With respect to category two, sales of XRP to the public (whom the Judge refers to as “programmatic buyers” on digital asset exchanges), the court held that XRP was no longer a security when the institutional investors or Ripple sold the XRP anonymously to exchanges because there was no actual privity between exchange customers and Ripple.
With respect to category three, “Other Distributions,” the Court concluded that Ripple’s Other Distributions did not constitute the offer and sale of investment contracts.
The Ripple decision is troubling on multiple fronts. The SEC’s position was that this was a traditional application of Howey, but the Ripple decision seems anathema to the SEC’s mission and authority. Moreover, the Ripple decision appears to declare that if any crypto-issuer sells their tokens through an exchange, then securities regulations do not apply because exchange customers are presumed to not know anything about the crypto-issuer.

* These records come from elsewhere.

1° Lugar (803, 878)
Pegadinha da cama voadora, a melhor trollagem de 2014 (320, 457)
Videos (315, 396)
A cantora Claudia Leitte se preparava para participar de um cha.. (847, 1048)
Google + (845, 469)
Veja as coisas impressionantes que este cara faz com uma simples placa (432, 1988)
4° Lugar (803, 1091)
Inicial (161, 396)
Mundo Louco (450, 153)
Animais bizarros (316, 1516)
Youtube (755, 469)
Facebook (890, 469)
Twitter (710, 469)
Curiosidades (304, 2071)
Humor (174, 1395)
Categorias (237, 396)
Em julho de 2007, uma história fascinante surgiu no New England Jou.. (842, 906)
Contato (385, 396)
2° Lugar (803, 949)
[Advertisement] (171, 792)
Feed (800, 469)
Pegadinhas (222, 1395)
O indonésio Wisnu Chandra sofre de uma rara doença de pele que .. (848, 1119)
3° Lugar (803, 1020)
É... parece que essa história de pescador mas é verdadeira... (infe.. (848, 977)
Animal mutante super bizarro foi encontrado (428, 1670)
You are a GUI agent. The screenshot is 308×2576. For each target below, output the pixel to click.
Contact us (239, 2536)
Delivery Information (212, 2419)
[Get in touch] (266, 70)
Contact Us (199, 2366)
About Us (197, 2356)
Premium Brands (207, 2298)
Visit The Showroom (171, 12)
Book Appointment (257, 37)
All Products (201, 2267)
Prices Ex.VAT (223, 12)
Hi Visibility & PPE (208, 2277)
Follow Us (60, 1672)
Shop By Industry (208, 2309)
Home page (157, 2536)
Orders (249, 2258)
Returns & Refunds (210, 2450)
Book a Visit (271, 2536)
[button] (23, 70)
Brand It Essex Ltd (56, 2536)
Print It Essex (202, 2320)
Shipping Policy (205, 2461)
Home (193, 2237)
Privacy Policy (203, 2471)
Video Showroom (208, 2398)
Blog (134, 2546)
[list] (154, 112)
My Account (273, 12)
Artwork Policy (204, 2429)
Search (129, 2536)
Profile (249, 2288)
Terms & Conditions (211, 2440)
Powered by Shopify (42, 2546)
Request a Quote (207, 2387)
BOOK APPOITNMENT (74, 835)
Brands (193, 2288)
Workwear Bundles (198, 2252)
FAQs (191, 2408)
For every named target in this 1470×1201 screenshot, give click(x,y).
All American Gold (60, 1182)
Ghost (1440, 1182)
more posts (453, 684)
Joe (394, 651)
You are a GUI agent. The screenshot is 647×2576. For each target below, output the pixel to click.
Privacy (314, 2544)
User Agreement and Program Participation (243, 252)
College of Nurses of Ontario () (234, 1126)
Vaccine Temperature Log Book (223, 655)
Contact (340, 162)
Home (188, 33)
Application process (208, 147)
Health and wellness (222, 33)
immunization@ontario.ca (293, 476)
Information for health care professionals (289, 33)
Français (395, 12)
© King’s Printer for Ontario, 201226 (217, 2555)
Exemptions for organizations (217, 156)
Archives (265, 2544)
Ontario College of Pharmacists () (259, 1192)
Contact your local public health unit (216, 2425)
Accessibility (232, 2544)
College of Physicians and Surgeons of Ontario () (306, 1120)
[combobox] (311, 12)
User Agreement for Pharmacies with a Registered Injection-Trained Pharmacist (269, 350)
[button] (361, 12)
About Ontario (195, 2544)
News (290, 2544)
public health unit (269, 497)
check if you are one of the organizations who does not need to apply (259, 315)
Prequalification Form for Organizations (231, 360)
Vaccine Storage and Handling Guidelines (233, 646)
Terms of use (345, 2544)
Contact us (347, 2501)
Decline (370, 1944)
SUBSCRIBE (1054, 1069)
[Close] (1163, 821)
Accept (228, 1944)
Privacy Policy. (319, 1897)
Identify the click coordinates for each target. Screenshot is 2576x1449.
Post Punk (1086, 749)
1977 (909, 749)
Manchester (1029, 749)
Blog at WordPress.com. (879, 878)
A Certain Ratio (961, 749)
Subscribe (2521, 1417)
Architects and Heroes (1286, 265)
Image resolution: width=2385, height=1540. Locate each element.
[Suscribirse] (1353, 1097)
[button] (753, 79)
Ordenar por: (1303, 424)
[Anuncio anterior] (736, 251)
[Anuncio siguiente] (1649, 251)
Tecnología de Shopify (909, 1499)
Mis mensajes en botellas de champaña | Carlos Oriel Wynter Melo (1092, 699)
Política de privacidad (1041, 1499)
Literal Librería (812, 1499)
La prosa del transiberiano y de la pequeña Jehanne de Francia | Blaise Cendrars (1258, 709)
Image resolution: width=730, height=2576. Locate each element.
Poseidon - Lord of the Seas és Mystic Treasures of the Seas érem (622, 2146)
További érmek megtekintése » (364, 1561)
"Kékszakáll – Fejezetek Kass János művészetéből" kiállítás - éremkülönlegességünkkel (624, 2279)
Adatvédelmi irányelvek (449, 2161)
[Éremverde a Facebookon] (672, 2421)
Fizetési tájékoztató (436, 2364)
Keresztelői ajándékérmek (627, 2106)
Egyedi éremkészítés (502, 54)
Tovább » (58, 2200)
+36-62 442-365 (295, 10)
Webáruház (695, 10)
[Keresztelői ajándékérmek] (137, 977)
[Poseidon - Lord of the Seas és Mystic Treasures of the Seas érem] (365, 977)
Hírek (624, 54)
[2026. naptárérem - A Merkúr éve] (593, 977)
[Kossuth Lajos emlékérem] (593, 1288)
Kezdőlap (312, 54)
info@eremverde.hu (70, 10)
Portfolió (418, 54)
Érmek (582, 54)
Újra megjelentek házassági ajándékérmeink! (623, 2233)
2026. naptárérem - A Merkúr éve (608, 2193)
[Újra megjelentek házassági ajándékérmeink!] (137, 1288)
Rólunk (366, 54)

The Ripple Court seems to hold that if an issuer does not know who is buying their token and the purchasers do not know who is selling the token, then the token is not a security, even though the issuer used the proceeds from the original, initial sales of the token to fund the issuer’s operations.
The Ripple decision grants full SEC protection and all remedies that go along with SEC violations to institutional investors, but retail investors are not granted any SEC protection at all. This seems backward to say the least. The Ripple Court appears to distinguish the IPO and trading of Apple from the ICO and trading of a token.